- WRITTEN PROBLEM 1:
From the Aventuriers des mers page, extract the passage starting with "This maritime trade" and going on through "of the VOC.".
- WRITTEN PROBLEM 2:
Write what comes next in the Aventuriers des mers page, picking up after its last sentence.

The Brussels Map Circle

HomeExhibitions → Aventuriers des mers

Aventuriers des mers


Marseille, France

Organisation: MuCEM - Institut du monde arabe

De l'Empire perse aux conquêtes d’Alexandre le Grand, de l’expansion de l'islam aux explorations chinoises et des aventures portugaises aux navigations hollandaises, c'est entre Méditerranée et océan Indien que se sont déroulées les grandes aventures maritimes fondatrices du monde d’aujourd’hui.
L'exposition débute par la mise en place, au VIIe siècle, d’un empire des deux mers, celui des Omeyyades, lequel ouvrira les voies d’un monde dont le destin se joue principalement à la bascule du XVe et du XVIe siècle. Cette exposition, riche de plus de deux cents œuvres provenant de cinquante musées et institutions, de Lisbonne à Singapour, conduit le visiteur au croisement de l’or d’Afrique et de l’argent d’Occident, des verreries de Venise, des cotonnades indiennes, des porcelaines et des épices venues des mers de Chine.
L’exposition « Aventuriers des mers » a été présentée de novembre 2016 à février 2017 à l'Institut du Monde Arabe (Paris), dans une version centrée sur les voyageurs arabes du Moyen Âge. L’exposition au Mucem fait la part belle aux Grandes découvertes, et présente cinquante œuvres nouvelles provenant notamment de la Biblioteca Estense de Modène (Italie), de la Caixa Geral de Depósitos (Lisbonne), du Musée des Arts Décoratifs de l’océan Indien (La Réunion) et du Kunsthistorisches Museum (Vienne).

Here are the comments of our Member Jacques Mille

Two successive exhibitions have been organised jointly by the IMA and MUCEM, to permit the discovery of relations established between the Mediterranean World and the Indian Ocean, from the Antiquity up to the sixteenth century. The various and numerous documents shown testify to the trade between the western and eastern worlds, from the Roman epoch, then through Constantinople and, above all, the Muslim expansion, after the eighth century, making the Middle East the hub of trade between Europe and Asia; trade took place overland (the well known Silk Road), as well as by maritime ways — whose antiquity and importance one discovers nowadays —, sailing in the Red Sea, the Persian gulf, Indian Ocean, and farther, to Indonesia and China, but also all along the eastern African coasts.
We may see here a first kind of world trading (globalisation), centered on the Indian Ocean, with a large volume of maritime trade using the regular winds of the Monsoon, and bringing prosperity to cities such as Aden, Ormuz, Mascate, Cochin, Calicut and, far away, Canton in south China.
This maritime trade brought from the East (Near or Far) products and goods sought after by western European buyers as well as by mighty Arab princes: spices, incense, luxury goods and, sometimes, slaves.
We know that it was to bypass that Arab trade monopoly that the Portuguese searched and found the way to the Cape of Good Hope, and Vasco de Gama reached India in 1498. The Portuguese thus conquered trade centres such as Goa, and as far as Indonesia, before being replaced by the Dutch of the VOC.

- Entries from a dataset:
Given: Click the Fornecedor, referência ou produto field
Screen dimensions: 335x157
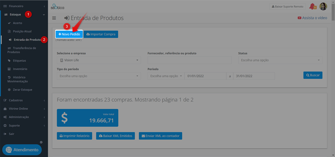Looking at the screenshot, I should coord(189,60).
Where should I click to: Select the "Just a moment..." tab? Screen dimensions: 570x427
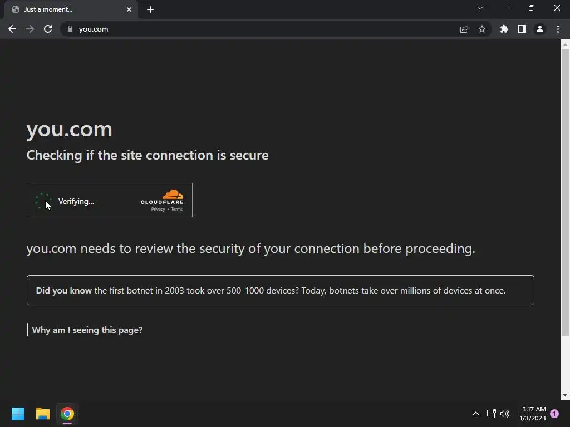pos(61,9)
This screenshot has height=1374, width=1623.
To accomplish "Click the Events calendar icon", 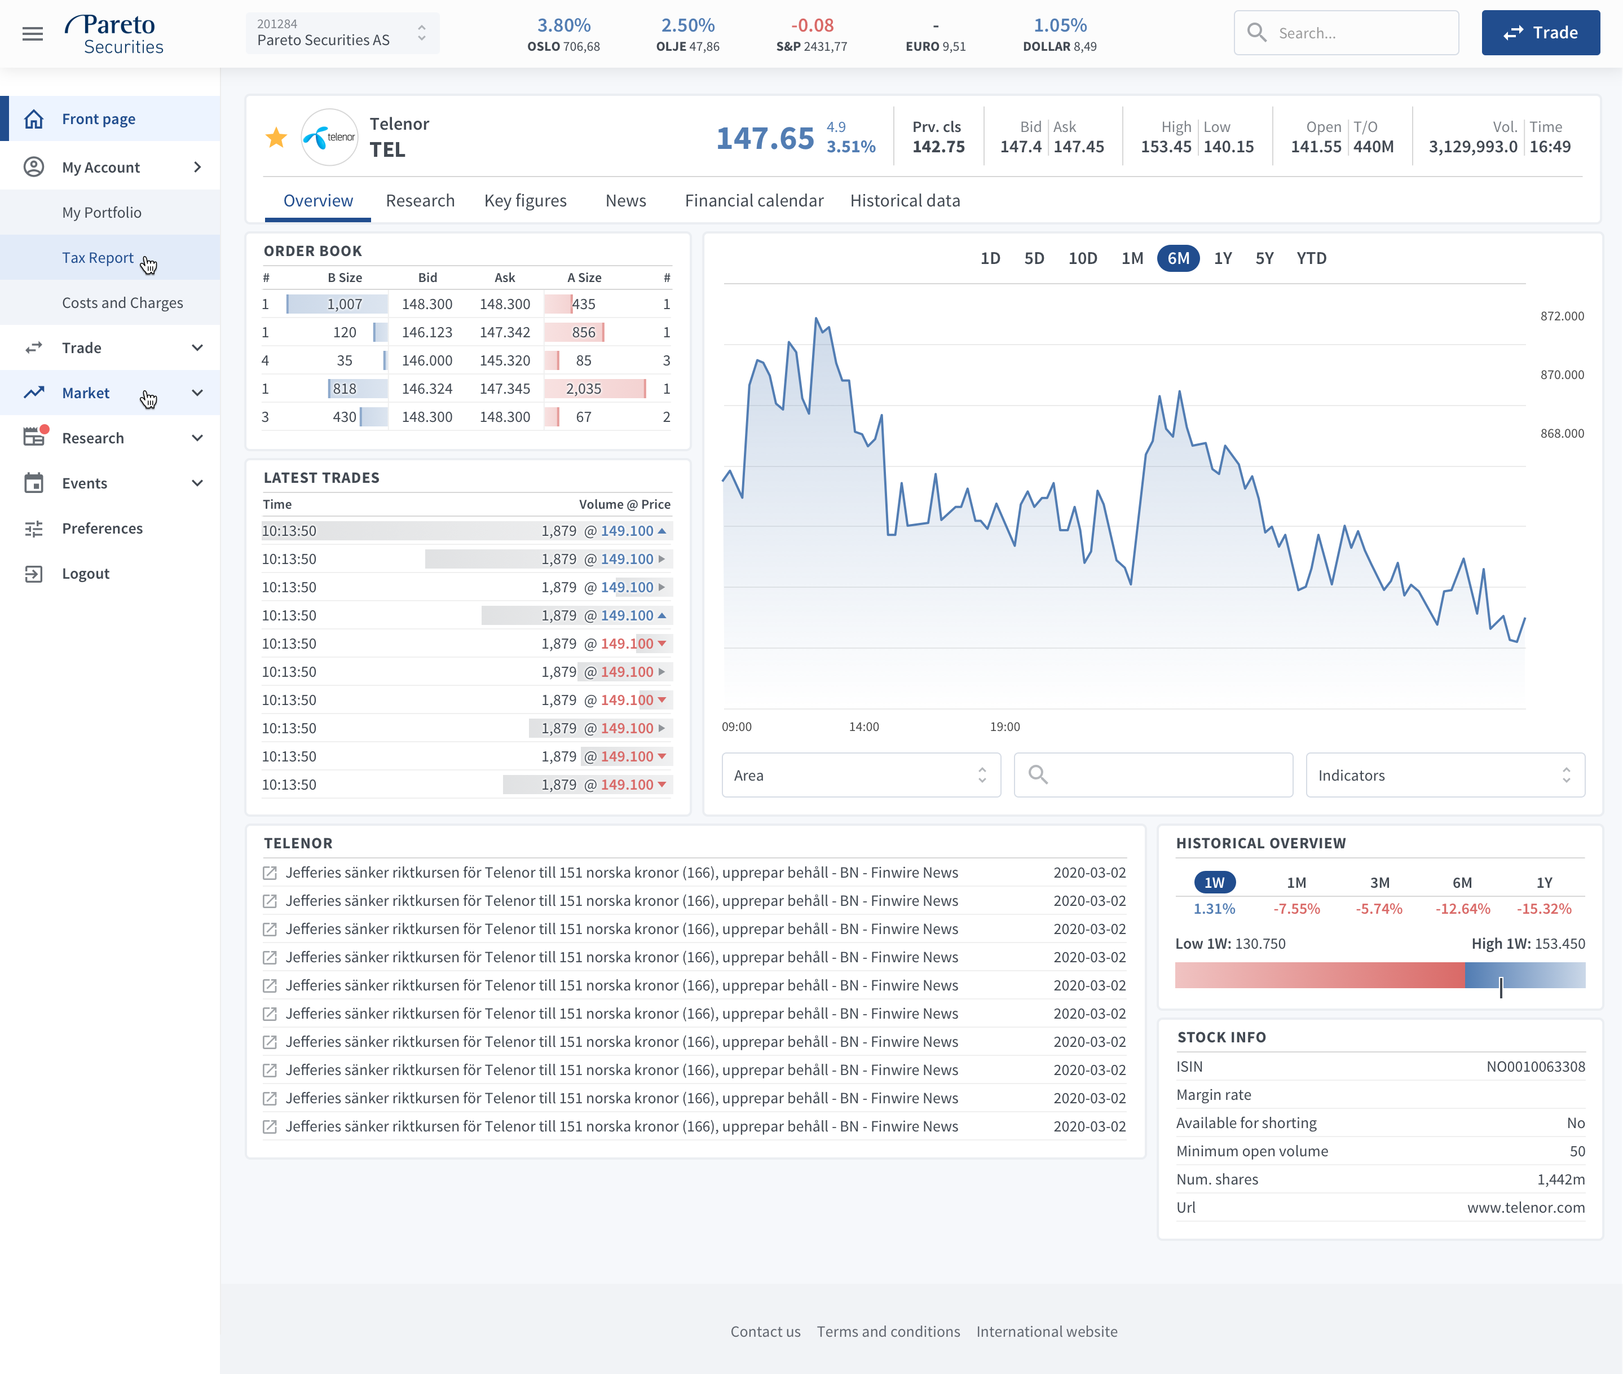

- REPLY 1:
This maritime trade brought from the East (Near or Far) products and goods sought after by western European buyers as well as by mighty Arab princes: spices, incense, luxury goods and, sometimes, slaves.
We know that it was to bypass that Arab trade monopoly that the Portuguese searched and found the way to the Cape of Good Hope, and Vasco de Gama reached India in 1498. The Portuguese thus conquered trade centres such as Goa, and as far as Indonesia, before being replaced by the Dutch of the VOC.

- REPLY 2:
The two exhibitions testify to this trade with models of local ships, various products such as gold, lapis, jewels, spices of course, handicrafts, clothes, furniture, ceramics, glass, etc. and with books and maps bringing the testimony of the discovery of these unrecognised Eastern countries by map makers. If maps were not the first target of these two exhibitions, a number of them were on display; they were indeed an important contribution to the knowledge of the relationship between Western and Eastern Worlds, showing how Arab and European map makers have drawn these distant countries. Arab map makers were the first, as early as the tenth century, following the legacy of Ptolemy and Constantinople, but also their own knowledge and reports by sailors, merchants, traders, all kinds of dealers or travelers. The limited accuracy of this information led to imprecise representations of these new and remote countries.
The main maps exhibited are the following, listed here chronologically (not the case in the exhibitions!).
First, a manuscript map of Ptolemy (mid fifteenth century) with Ceylon and Malaysia.
Then, Arab maps, especially the planisphere of Al Idrisi made in 1154 for the Northman king of Sicily, Roger II, and maps in books (Livre des curiosités, eleventh - twelfth centuries, Livre des routes et des royaumes, 1306-07) showing the Mediterranean Sea and Indian Ocean in very surprising and schematic drawings, as for maps of the Livre des curiosités listing all the ports in circles included in an oval form schematizing the Indian Ocean up to Indonesia and China.
From the end of the thirteenth century, Mediterranean map makers produced portolan charts in Genoa, Venice and Mallorca, based on their own knowledges but also on the legacy of Arabs for Eastern countries and through oral reports of merchants or travellers.
Then the maps of the Atlas catalan (1375) and the Catalan map of the World (1450) held in Modena (Biblioteca Estense).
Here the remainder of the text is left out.